• [Texto da página]:
___

Porém, seguimos tendo perdas. Nessa edição estão sendo homenageados os colegas Luiz Carlos Mabilde e Marlene Araújo, os quais, por sua longa, intensa e qualificada atividade na Sociedade, fizeram história, deixaram suas muito importantes marcas e trouxeram a falta. Perdemos também as colegas Carmem Seibert e Flávia Costa, mais distantes das atividades institucionais, mas que deixaram amizades e evocaram nossa tristeza e dor.

___

• [Tarefas a realizar]:
• a. Conforme o texto sobre as perdas de colegas, por que Luiz Carlos Mabilde e Marlene Araújo fizeram história? Explique em uma a três frases.
• b. Resuma em duas frases o texto sobre as perdas de colegas.
• c. Dê prosseguimento ao texto sobre as perdas de colegas a partir do ponto em que ele termina.
As linhas de dados não têm qualquer papel nestas tarefas.

___

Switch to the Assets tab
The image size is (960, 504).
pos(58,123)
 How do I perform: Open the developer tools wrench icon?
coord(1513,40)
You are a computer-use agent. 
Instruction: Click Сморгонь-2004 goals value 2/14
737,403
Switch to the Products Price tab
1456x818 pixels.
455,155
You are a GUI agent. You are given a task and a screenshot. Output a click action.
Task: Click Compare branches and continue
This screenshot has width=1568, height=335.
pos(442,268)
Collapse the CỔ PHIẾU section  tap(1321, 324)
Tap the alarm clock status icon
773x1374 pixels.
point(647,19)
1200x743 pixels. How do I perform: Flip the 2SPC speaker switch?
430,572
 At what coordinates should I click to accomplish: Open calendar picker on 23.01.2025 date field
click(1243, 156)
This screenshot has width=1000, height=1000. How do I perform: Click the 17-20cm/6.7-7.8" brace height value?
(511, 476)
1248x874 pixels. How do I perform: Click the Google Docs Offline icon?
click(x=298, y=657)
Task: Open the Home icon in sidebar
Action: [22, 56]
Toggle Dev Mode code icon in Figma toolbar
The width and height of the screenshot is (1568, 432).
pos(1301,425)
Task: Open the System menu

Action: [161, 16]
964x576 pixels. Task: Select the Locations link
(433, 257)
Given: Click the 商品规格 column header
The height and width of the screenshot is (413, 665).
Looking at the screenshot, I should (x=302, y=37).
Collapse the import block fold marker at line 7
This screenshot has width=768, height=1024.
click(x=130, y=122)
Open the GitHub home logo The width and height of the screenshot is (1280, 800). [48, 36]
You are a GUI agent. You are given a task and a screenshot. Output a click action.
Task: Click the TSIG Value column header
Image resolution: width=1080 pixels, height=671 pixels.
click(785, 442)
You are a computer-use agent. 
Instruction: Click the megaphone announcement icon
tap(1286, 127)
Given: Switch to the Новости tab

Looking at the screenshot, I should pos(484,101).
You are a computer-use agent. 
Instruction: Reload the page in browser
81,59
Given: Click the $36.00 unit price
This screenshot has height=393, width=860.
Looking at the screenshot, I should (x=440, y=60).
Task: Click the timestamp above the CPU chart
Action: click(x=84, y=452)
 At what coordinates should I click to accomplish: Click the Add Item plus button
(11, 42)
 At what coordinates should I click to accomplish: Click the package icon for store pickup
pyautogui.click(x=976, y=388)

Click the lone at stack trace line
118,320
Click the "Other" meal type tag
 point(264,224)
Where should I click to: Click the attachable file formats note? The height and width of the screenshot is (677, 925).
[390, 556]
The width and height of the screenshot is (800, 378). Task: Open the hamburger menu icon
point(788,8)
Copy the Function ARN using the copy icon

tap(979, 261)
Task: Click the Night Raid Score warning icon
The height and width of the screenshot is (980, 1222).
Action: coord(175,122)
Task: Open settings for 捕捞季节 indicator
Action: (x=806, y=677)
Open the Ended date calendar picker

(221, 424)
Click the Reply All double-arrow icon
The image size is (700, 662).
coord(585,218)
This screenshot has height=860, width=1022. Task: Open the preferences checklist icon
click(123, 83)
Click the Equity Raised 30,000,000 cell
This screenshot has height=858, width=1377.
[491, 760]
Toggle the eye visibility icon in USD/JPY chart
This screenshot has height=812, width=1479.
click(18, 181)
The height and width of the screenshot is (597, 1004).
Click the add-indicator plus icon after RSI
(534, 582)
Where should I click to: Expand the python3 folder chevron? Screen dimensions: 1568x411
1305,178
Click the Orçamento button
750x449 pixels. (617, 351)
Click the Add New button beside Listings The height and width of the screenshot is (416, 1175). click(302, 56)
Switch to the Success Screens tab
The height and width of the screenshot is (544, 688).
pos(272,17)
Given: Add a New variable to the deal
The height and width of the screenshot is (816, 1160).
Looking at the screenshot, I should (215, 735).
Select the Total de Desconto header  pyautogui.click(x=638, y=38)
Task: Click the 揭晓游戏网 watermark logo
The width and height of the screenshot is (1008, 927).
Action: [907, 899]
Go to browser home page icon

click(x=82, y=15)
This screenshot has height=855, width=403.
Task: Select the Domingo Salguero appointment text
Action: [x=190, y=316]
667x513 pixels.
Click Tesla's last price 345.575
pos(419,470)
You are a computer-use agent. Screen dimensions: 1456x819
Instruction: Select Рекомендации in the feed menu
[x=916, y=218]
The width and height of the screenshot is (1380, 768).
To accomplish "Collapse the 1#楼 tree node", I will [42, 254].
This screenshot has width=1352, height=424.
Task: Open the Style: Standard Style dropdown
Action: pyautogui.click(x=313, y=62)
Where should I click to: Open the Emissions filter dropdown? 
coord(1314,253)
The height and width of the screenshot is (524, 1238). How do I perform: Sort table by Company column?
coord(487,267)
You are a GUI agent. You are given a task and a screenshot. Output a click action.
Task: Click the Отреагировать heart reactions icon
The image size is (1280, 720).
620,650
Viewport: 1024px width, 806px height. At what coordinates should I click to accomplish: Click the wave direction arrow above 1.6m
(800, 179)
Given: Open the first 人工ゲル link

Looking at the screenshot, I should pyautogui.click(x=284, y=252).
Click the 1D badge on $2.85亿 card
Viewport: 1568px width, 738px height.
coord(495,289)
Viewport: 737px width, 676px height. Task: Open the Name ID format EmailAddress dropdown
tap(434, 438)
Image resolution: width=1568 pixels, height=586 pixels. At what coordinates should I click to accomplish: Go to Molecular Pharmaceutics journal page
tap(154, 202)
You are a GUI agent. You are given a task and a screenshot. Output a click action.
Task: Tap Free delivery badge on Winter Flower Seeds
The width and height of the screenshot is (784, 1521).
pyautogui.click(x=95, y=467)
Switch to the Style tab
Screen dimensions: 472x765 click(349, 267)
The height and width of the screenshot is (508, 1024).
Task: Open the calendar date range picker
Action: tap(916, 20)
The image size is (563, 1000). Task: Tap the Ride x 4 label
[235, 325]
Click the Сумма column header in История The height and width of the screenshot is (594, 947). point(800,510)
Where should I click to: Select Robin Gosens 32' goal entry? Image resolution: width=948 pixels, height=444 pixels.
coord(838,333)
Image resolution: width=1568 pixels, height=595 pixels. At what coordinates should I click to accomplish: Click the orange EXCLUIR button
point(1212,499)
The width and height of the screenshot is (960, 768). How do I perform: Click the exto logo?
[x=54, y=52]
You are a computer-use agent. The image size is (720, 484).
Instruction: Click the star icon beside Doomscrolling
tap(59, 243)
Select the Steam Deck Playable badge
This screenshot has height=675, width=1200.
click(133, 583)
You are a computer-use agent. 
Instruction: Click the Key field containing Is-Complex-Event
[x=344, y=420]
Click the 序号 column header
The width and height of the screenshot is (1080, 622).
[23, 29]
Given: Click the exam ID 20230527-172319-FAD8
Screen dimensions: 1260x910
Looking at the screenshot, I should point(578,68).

___

• [Respostas numeradas]:
• a. Eles fizeram história em razão de sua longa, intensa e qualificada atividade na Sociedade.

• b. O texto registra que as perdas continuam e que, nesta edição, são homenageados Luiz Carlos Mabilde e Marlene Araújo, que fizeram história por sua longa, intensa e qualificada atividade na Sociedade. Menciona também a perda de Carmem Seibert e Flávia Costa, mais distantes das atividades institucionais, mas que deixaram amizades e evocaram tristeza e dor.

• c.
Nossa sede continua completamente fechada, ainda sem perspectiva de reabertura. Segue a determinação de somente voltarmos a ter atividades presenciais quando houver a total segurança sanitária de nossos membros. Nossos funcionários, todos em home office, persistem desempenhando integralmente suas tarefas, com competência e muita dedicação. Nosso continuado agradecimento a todos eles.
Enfim, mantendo a analogia que nos acompanha desde a nossa posse, apesar da turbulência, o barco segue no rio e avante. Vamos em frente e, na medida do possível, além!